Researcher E.Yu. Genieva noted that Jane Eyre - “ romantic heroine in non-romantic strata of society ”. This idea is confirmed by the writer W. Wolfe: “it is not always convenient to be Jane Eyre herself in all cases. First of all, it means constantly being a governess, and, moreover, in love, in a world where most people are not governesses and are not in love. " The sensitivity of the soul of a young girl is immersed in everyday circumstances that constantly force the heroine to make important decisions.

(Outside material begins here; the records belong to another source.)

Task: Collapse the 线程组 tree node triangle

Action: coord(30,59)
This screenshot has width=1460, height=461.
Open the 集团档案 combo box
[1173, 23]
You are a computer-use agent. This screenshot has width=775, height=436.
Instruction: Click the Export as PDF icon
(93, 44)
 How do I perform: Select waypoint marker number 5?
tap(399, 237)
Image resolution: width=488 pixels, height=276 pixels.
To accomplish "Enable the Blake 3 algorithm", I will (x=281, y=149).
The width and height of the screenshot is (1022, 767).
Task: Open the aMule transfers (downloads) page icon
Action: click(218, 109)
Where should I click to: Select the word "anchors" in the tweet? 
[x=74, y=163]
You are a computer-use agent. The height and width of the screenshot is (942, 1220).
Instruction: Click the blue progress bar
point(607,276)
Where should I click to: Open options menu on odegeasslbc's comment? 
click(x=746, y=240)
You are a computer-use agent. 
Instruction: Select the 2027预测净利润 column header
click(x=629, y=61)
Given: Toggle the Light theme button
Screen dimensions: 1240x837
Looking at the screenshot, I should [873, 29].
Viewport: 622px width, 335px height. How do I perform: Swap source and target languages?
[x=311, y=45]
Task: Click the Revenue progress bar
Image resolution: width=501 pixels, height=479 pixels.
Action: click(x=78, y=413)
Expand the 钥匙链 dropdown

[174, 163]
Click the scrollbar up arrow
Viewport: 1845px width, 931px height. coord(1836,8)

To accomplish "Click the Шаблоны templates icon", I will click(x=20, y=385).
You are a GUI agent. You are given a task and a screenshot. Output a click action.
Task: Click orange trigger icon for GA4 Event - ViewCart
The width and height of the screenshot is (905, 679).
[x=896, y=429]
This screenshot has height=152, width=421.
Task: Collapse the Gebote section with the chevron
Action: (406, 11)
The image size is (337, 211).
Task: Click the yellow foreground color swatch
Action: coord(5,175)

The image of Jane Eyre is presented in a specific social setting. S. Bronte builds the peculiarities of the formation of Jane Eyre's character since childhood in order to focus the reader's attention on the specifics of situations that influenced the image of the girl and her character. The main fear of the little orphan girl is the red room where Miss Reed punished her. The heroine, leading her story, noted: “... it seems that until my death I could not forget the terrible incident in the red room,<…>nothing could soften the memory of that mortal fear that gripped my heart when Mrs. Reed rejected my fervent pleas for forgiveness and locked me a second time in a dark red room alone with a ghost. " The heroine was not looking for her consolation in people: “I always put a doll with me: every human being should love something, and, in the absence of more worthy objects of this feeling, I found joy in attachment to a shabby, cheap doll, rather like a small garden scarecrow... From childhood and adolescence, Jane felt that she did not deserve to be loved and desired. This belief was clearly reflected in her future relationship with Mr. Rochester. The man, admitting his love for his governess, said that “I have never met a creature more rugged and more invincible. This is due to the fact that Jane struggled with adversity and problems, but at the same time remained a girl with a sensitive and persistent mental organization.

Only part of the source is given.